TÂCHES À RÉALISER →
A - D'après le texte sur Bob Marley, combien d'enfants a-t-il reconnus ?
B - Recopiez fidèlement le passage du texte sur Bob Marley qui va de « Bande-annonce du film » jusqu'à « de leurs politiques. ».

··· TEXTE À LIRE

Bande-annonce du film « Marley » de Kevin Macdonald.
« Le reggae est une musique populaire, un moyen d’informer les gens sur ce qu’il se passe autour d’eux, tout ce qu’on n’apprend pas à l’école »³.
Privé de scolarité, Bob Marley écrira très vite des chansons engagées, dénonçant les injustices subies par les Jamaïcains : un moyen pour la population, mise à l’écart des décisions prises par le gouvernement, d’être tenue au courant des actualités et de l’état de leurs politiques.
Tout au long de sa courte vie, Bob multipliera les compagnes (il reconnaîtra 11 enfants) ainsi que toutes sortes d’excès. Ses chansons seront imprégnées de ses expériences douloureuses :
« Le soleil ne brillera pas aujourd’hui,
La nuit sera sans lune ce soir,
L’obscurité s’est emparée de ma vie
A transformé le jour en nuit
Reste t-il de l’amour quelque part […] »
Concrete Jungle
Mais pourquoi Bob Marley fait-il lever les foules depuis bientôt cinquante ans ? Quel est cet attrait, de générations en générations pour sa musique ?
Tout d’abord parce qu’il avait une conscience aigüe que sa vie devait être donnée pour son peuple : « Ma vie m’importe peu, celle des autres est importante. Ma vie n’a d’importance que si elle peut servir à des tas de gens »³.
Peut-être aussi parce qu’il exprimait au mieux les souffrances du ghetto : il devient le chef de file de l’unité de son peuple tout en souffrant, paradoxalement, de la désunion de sa famille.
La musique devient son arme : une arme judicieuse mais difficile à manier, qui ne l’empêchera pas de tomber dans certaines idéologies. En voulant se faire l’avocat des causes perdues, il finira même par être censuré dans certaines parties du monde, notamment en Afrique du Sud, alors en pleine crise de l’Apartheid.
Celui qui est tombé au plus bas et qui a choisi malgré tout la voie de la non-violence n’a cessé d’étonner par sa force et son désir de liberté. Tout au long de sa carrière, il a tenté de servir la cause de son peuple, de ces hommes et ces femmes dont il se sentira vite responsable, en portant leurs douleurs et leur désir de libération et d’indépendance : n’en doutons pas, il était sur le chemin de la rédemption.
« […] Ne voudrais-tu pas m'aider à chanter ces chansons de liberté?
Parce que tout ce que j'ai c'est des chansons de rédemption
Des chansons de rédemption […] »
Redemption song, 1979
« Redemption song » par le groupe Playing for change, avec la participation de Stephen Marley, son fils.
¹ : Style musical provenant du jazz et du rythm’n blues.
² : Mouvement de rébellion et de libération des consciences fondé sur le culte d’Hailé Sélassié, roi d’Ethiopie au XXème siècle.

······
··· LIGNES DE DONNÉES

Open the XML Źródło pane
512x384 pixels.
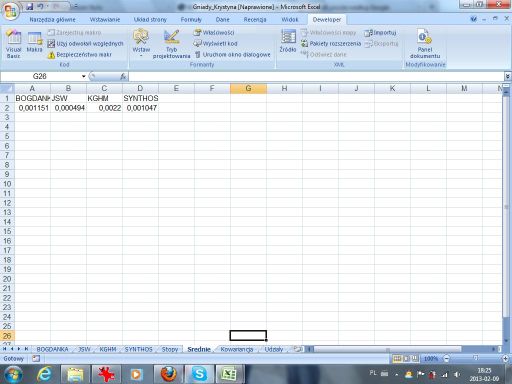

······
··· LIGNES DE DONNÉES

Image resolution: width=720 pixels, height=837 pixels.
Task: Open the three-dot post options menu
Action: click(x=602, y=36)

······

RÉPONSES ATTENDUES →
A - Il a reconnu 11 enfants.

B -
Bande-annonce du film « Marley » de Kevin Macdonald.
« Le reggae est une musique populaire, un moyen d’informer les gens sur ce qu’il se passe autour d’eux, tout ce qu’on n’apprend pas à l’école »³.
Privé de scolarité, Bob Marley écrira très vite des chansons engagées, dénonçant les injustices subies par les Jamaïcains : un moyen pour la population, mise à l’écart des décisions prises par le gouvernement, d’être tenue au courant des actualités et de l’état de leurs politiques.